NIMHD Hosts Workshop on U.S. Global Burden of Disease
Dr. Christopher Murray, professor and chair of health metrics sciences and director of IHME, presented the results of the GBD 2021 report with topics that included life expectancy, cause-specific mortality and disease risk factor comparisons across countries. Dr. Laura Dwyer-Lindgren, associate professor of health metrics sciences at IHME, discussed the GBD project. Dr. Ali Mokdad, professor of health metrics sciences at IHME, ran a workshop on how to use the GBD data. Dr. Joseph Dieleman, associate professor of health metrics sciences at IHME, presented on health care spending within the U.S.
Highlights of the presentations included that between 2000-2019:
- The U.S. ranked among the lowest in life expectancy compared to other high-income countries.
- Among racial and ethnic minority populations, American Indian and Alaska Native (AIAN) and Black populations had the lowest life expectancy, while Asian and Latino populations had the highest life expectancy. The White population had intermediate life expectancy: higher than life expectancy among AIAN and Black populations but lower than life expectancy among Latino and Asian populations.
- For most causes of death, mortality rates were highest for AIAN and Black populations and lowest for Asian and Latino populations.
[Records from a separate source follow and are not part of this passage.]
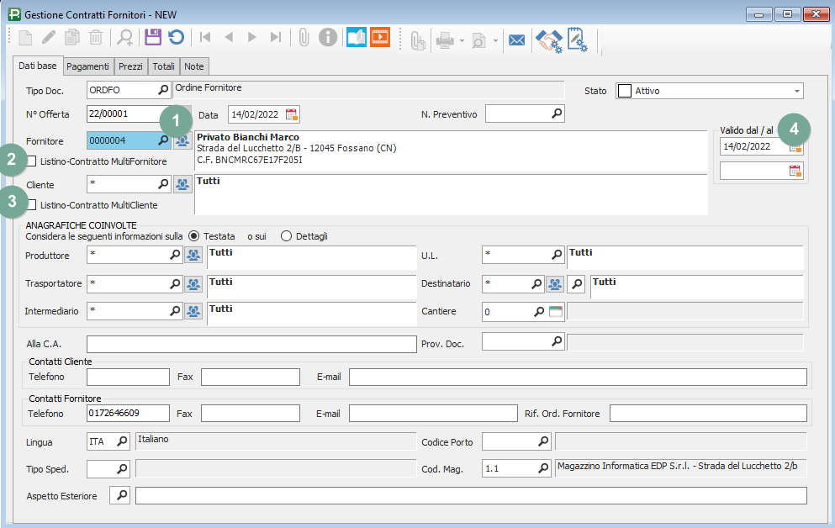Click the info circle toolbar icon
The height and width of the screenshot is (528, 835).
coord(328,37)
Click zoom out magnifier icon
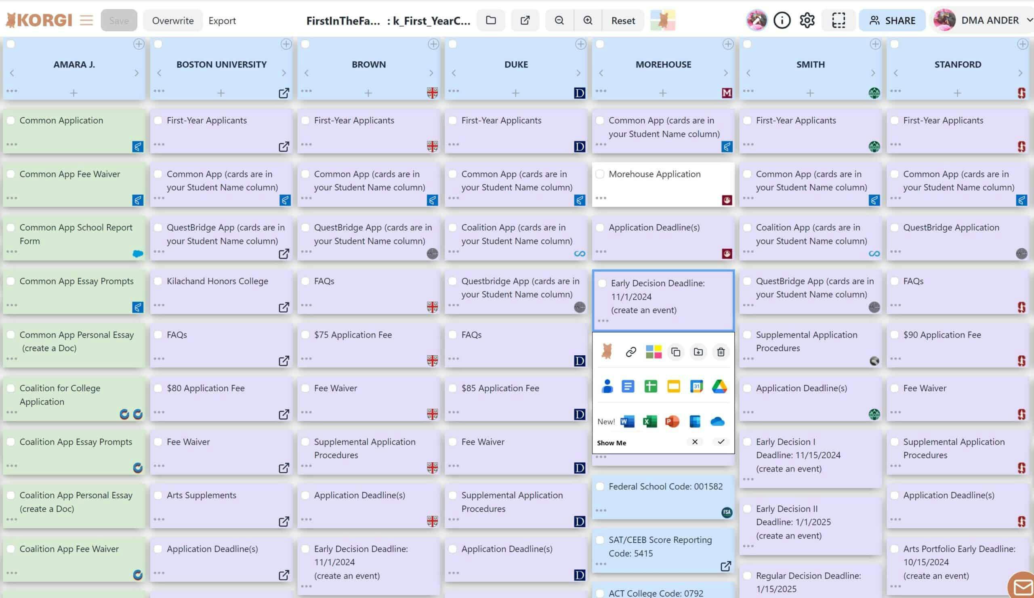The image size is (1034, 598). click(x=559, y=20)
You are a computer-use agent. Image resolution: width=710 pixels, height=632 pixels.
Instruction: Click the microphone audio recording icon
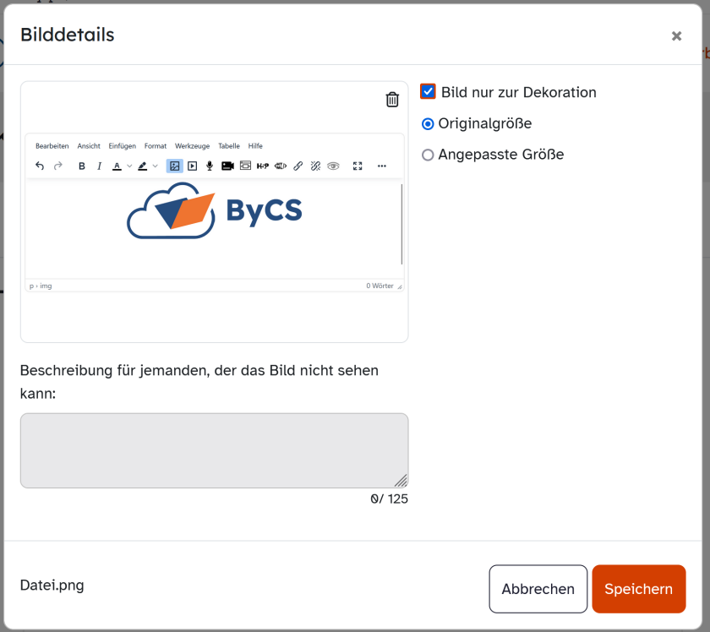pyautogui.click(x=209, y=166)
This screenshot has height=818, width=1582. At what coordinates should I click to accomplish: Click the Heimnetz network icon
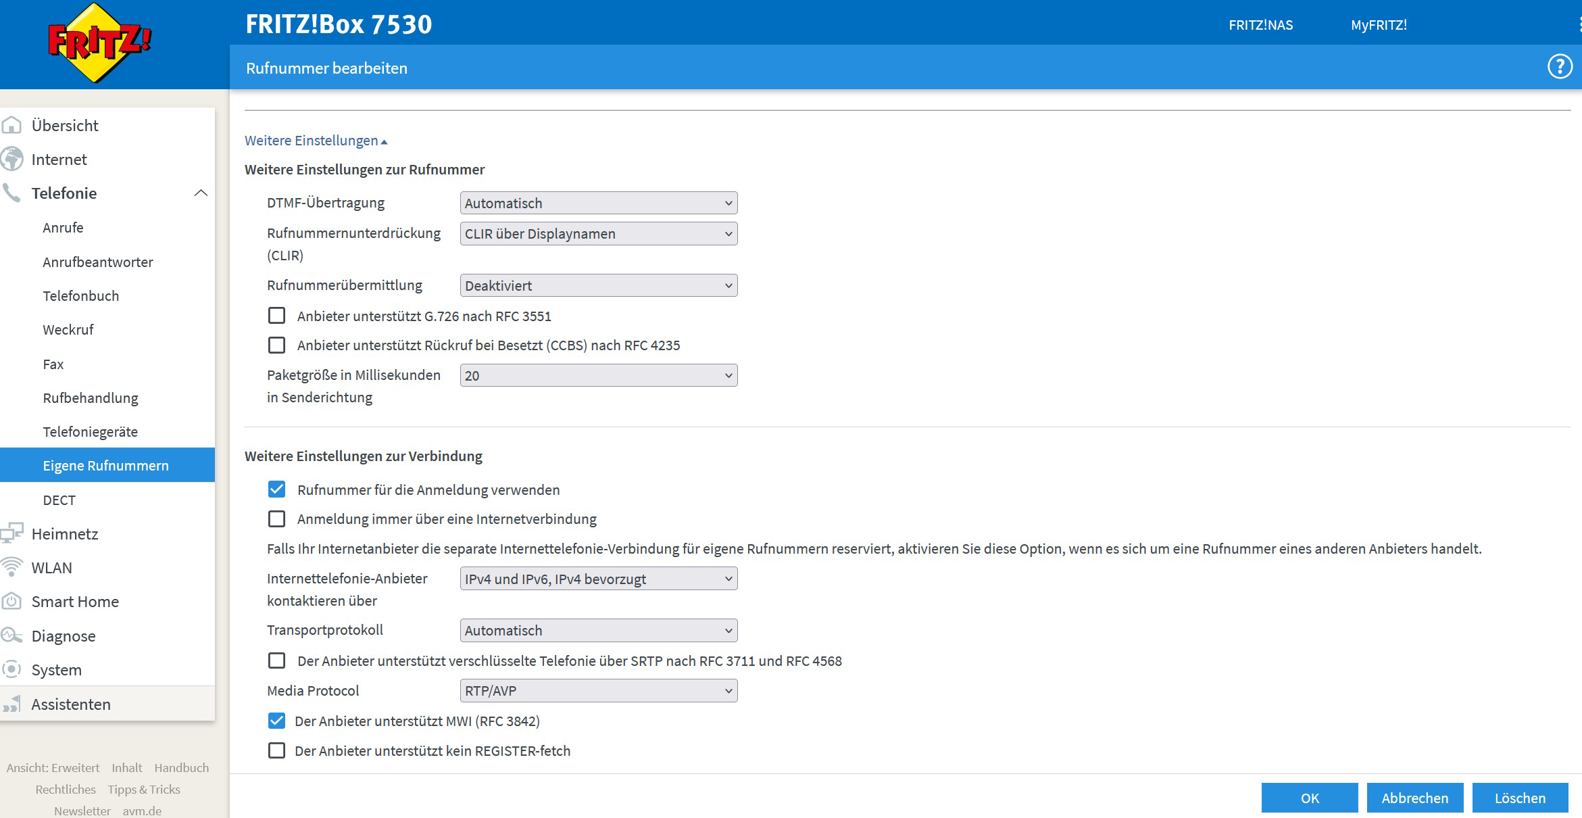pyautogui.click(x=11, y=533)
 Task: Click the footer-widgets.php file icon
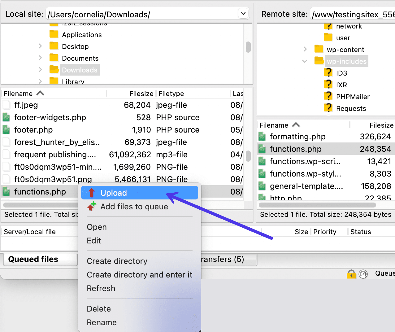pyautogui.click(x=7, y=117)
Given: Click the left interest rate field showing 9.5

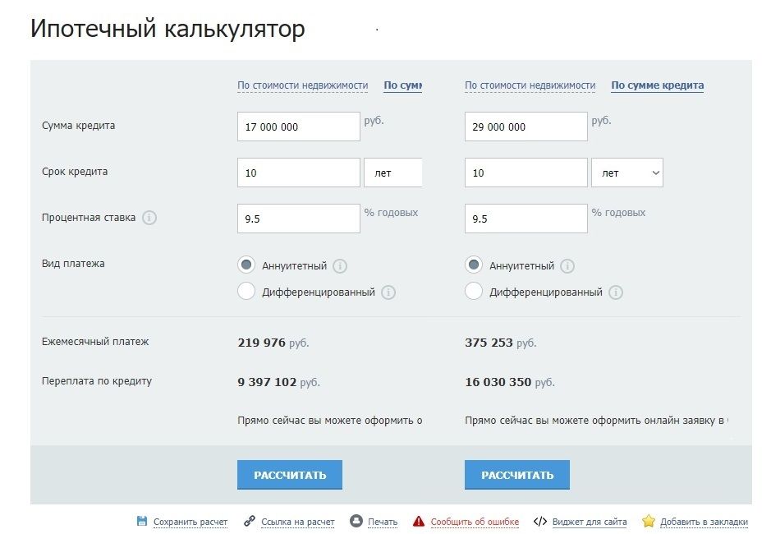Looking at the screenshot, I should coord(298,219).
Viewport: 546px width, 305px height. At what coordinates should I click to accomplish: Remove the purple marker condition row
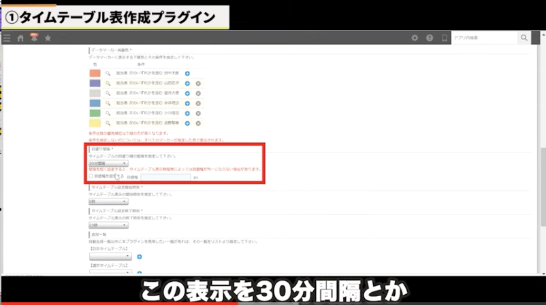198,83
However, the size of the disparity, and the trends over time, varied considerably among causes.
- By geography, regardless of race and ethnicity, a huge disparity of up to 27 years difference in life expectancy was found across counties, with the lowest life expectancy at 65 years and highest at 92 years.
- Counties in certain regions (e.g., Southeast, Appalachia, Four Corners) had relatively poor outcomes across a wide range of metrics, including life expectancy and cause-specific mortality.
- Racial and ethnic disparities in life expectancy and cause-specific mortality observed nationally were also found in nearly all counties.
The GBD project is a systematic, scientific effort to quantify the magnitude of major diseases, risk factors and clinical outcomes by age, sex, race, ethnicity and geography over time. It uses available national data to create small area estimation models and tools to produce a comprehensive, comparable picture of all forms of health outcomes (diseases, injuries, impairments) so that health systems can be improved to reduce health disparities. The GBD project also uses predictive models to forecast future disease and health scenarios.
Speaking on the observed disparities, Dwyer-Lindgren noted that health disparities are the norm, not the exception, across geography, race and ethnicity in the U.S. and that the size of the disparities are large, even on a global scale. This theme resonated across several presentations. Nevertheless, the findings present opportunities that policymakers can leverage to drive policy decisions to reduce health disparities and achieve health equity.
“Achieving equity in health also entails tracking health care spending to determine where health care dollars come from, where it goes and who it serves,” said Dieleman. He noted vast disparities across geography, race and ethnicity in U.S. health care spending between 2010-2019, with higher personal health care spending in places with more income.
Preliminary estimates showed health care spending was lowest for racial and ethnic minority populations compared to the White population: in 2019, 76.2% of total U.S. health care spending was by the White population, while the AIAN population had the lowest health care spending at 0.7%.
Further framing the conversation around health disparities and the economics of health care, NIMHD Director Dr. Eliseo J. Pérez-Stable added, “the issue of health care spending is an important and critical conversation to have because it contributes to health disparities and outcomes based on the way the United States leverages the percentage of gross domestic product it spends on health, which is more than any other high-income country but with much worse outcomes.”
GBD data on health care spending can help policymakers understand where resources are being directed and who is benefiting, whether at the county, state or national level, and how disparities in health care spending are shifting over time. Additionally, the data can help to reduce inefficiencies in health care spending at the population level.
The U.S. GBD project continues to furnish updates on diseases, injuries and risk factors, which policymakers can use to prioritize interventions to improve health and save lives. Donors, researchers and the public also can use the data and forecasts to assess the impact of new policies, interventions or technologies on health.
The workshop was organized by the NIMHD-led U.S. Health Disparities GBD working group at NIH (comprising researchers from the National Heart, Lung, and Blood Institute; National Cancer Institute; National Institute on Aging; National Institute of Arthritis and Musculoskeletal and Skin Diseases; Office of Disease Prevention; and Office of Behavioral and Social Sciences Research), in partnership with IHME.